Below are records; copy every line among them that contains the word "agent".

--*--

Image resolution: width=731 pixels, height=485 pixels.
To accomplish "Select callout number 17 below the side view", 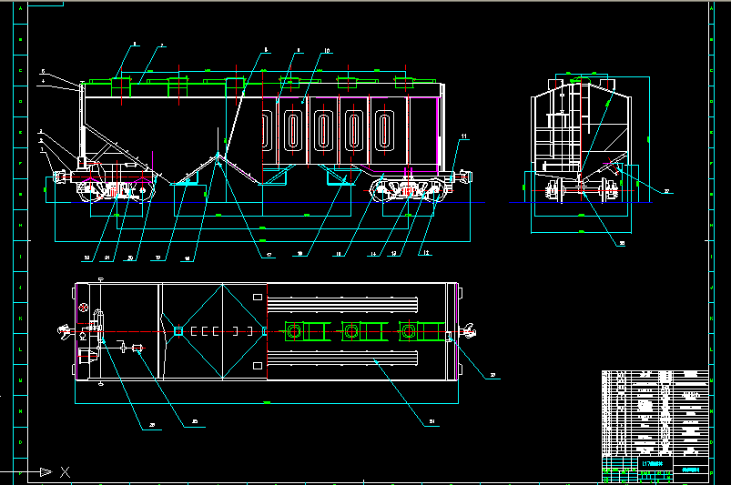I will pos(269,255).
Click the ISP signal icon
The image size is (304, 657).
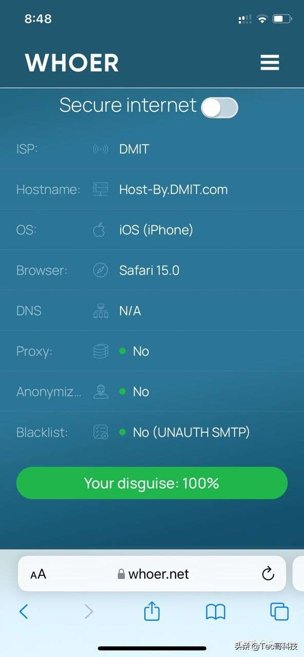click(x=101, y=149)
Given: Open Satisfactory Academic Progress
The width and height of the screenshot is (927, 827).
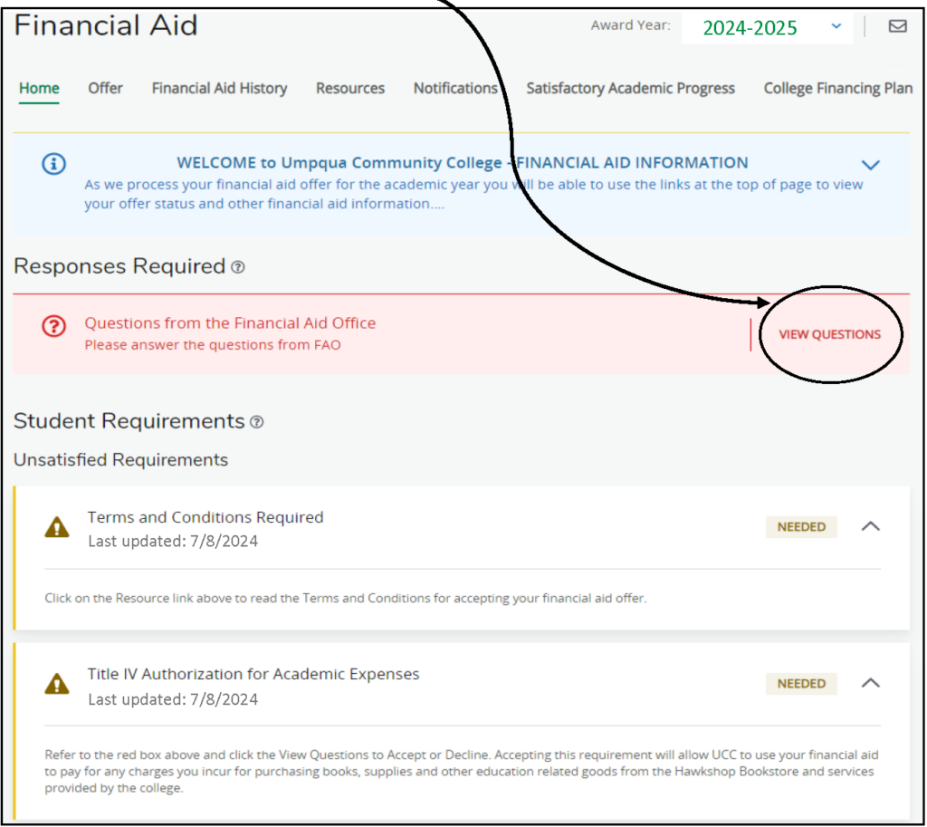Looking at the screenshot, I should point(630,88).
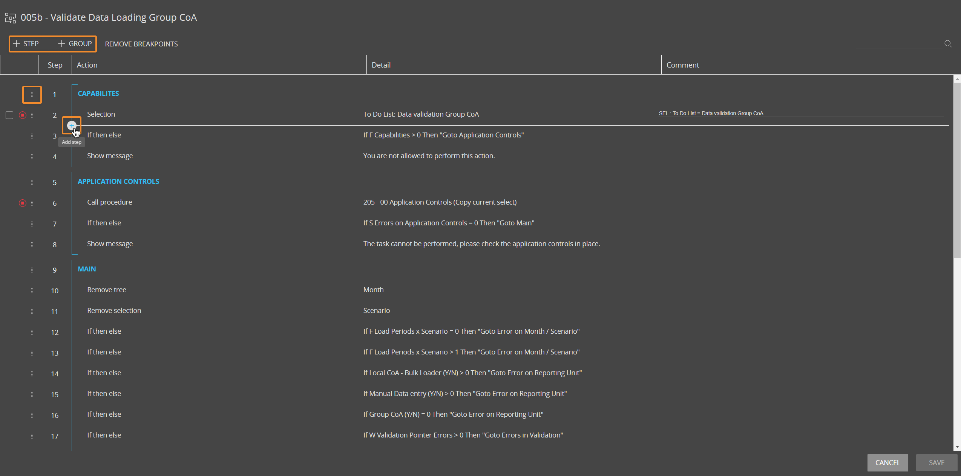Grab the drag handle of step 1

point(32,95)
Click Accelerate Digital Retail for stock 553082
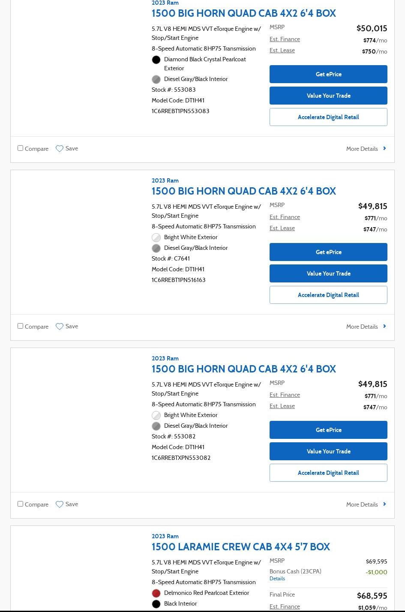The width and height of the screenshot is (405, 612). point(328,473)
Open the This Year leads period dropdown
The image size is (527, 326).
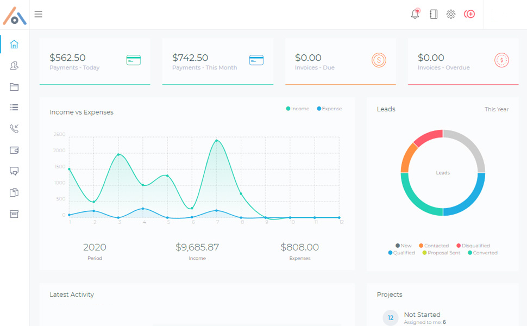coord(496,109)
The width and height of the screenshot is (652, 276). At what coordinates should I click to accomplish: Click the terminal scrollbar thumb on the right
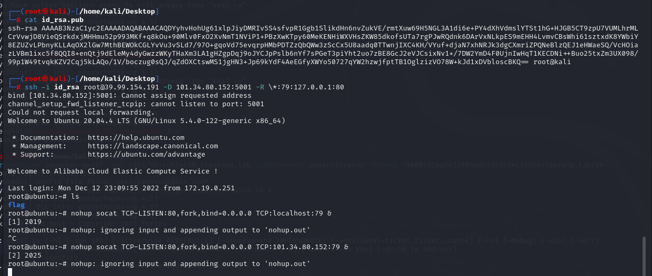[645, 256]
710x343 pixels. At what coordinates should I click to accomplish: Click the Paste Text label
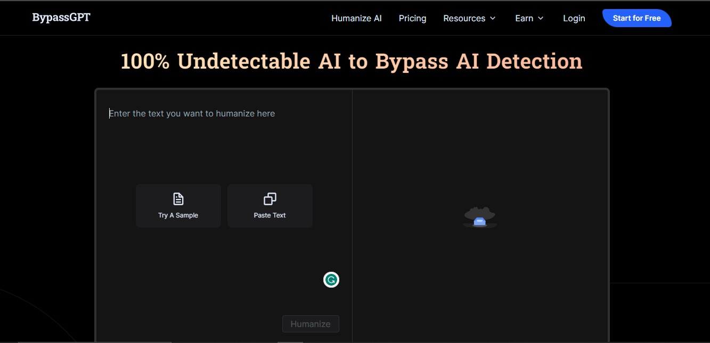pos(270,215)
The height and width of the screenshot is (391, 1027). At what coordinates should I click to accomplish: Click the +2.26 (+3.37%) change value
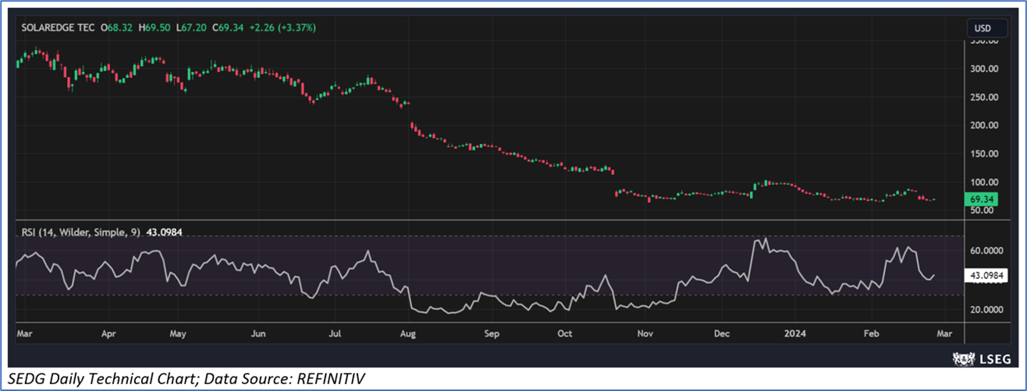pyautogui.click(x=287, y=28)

--*--

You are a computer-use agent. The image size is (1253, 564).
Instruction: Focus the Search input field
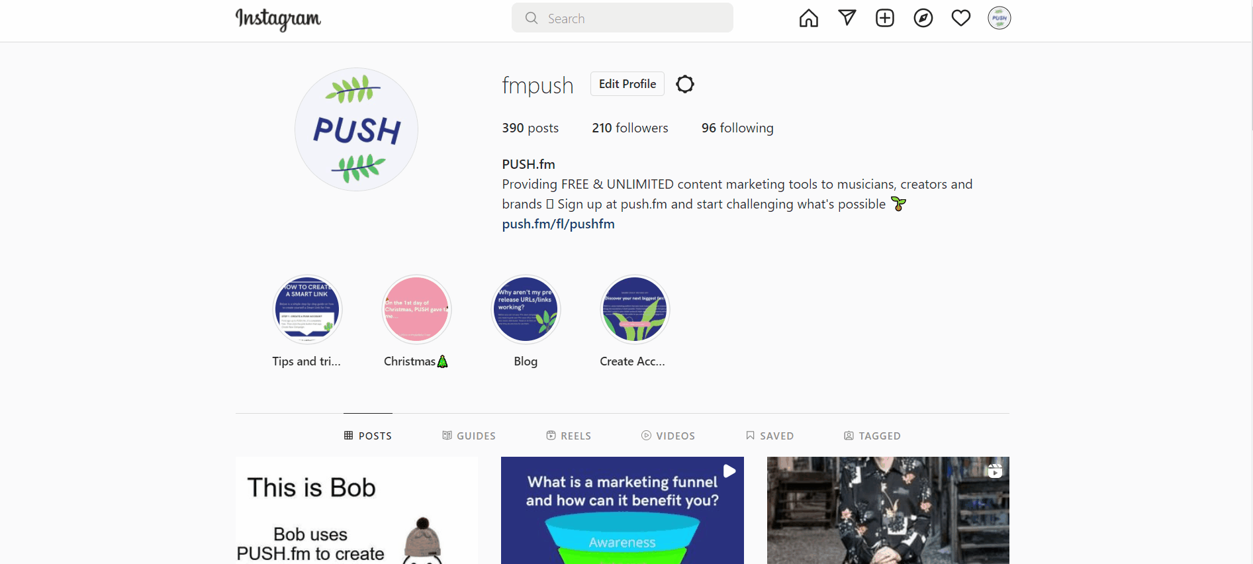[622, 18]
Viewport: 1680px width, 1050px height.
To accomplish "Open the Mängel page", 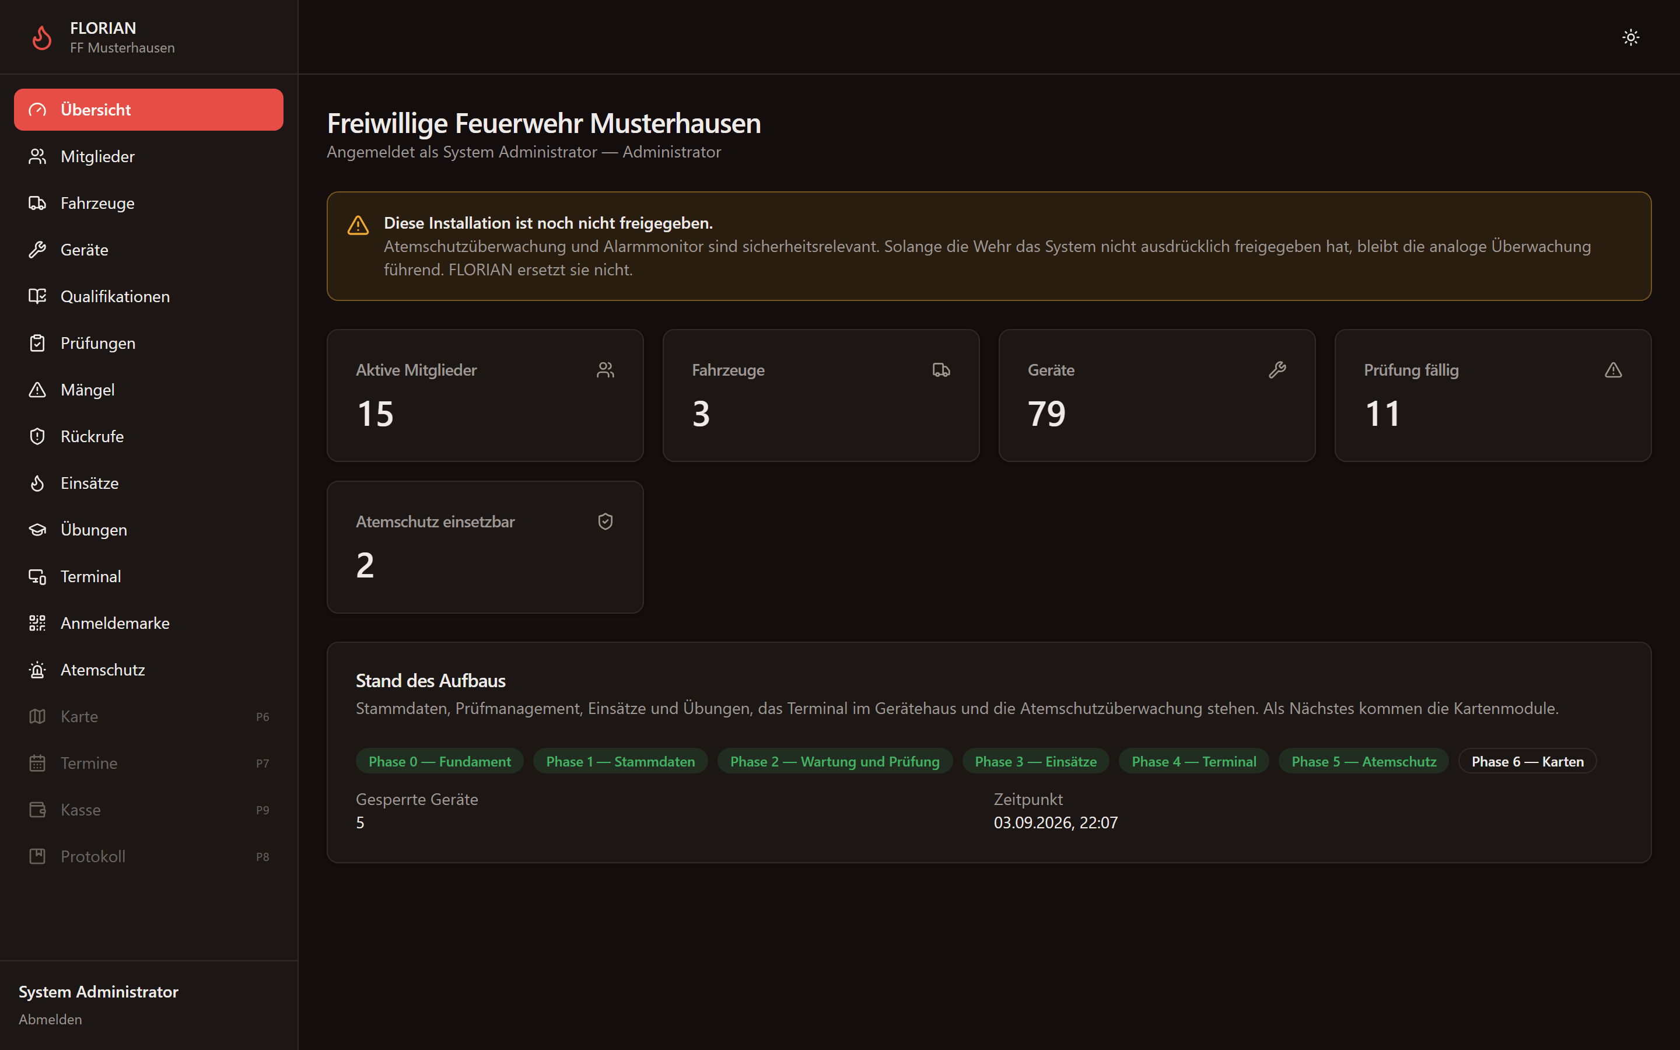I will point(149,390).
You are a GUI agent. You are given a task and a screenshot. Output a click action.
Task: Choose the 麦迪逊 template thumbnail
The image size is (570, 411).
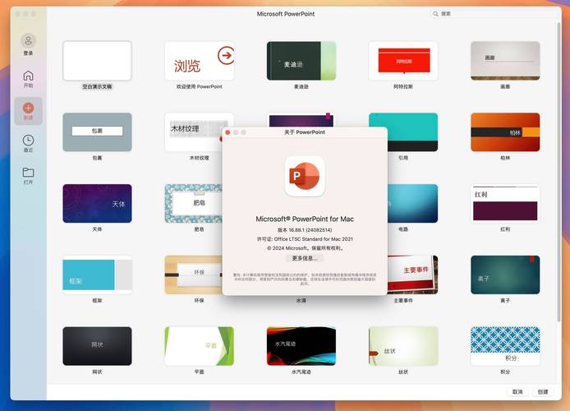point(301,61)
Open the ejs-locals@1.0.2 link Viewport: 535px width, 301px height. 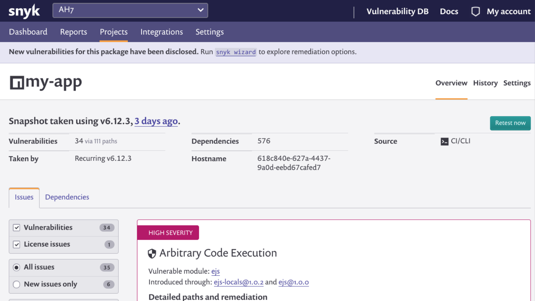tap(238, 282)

--*--

RESPONSE BOX:
You are a computer-use agent. The image size is (1253, 564).
You are a GUI agent. You are given a task and a screenshot. Output a click action.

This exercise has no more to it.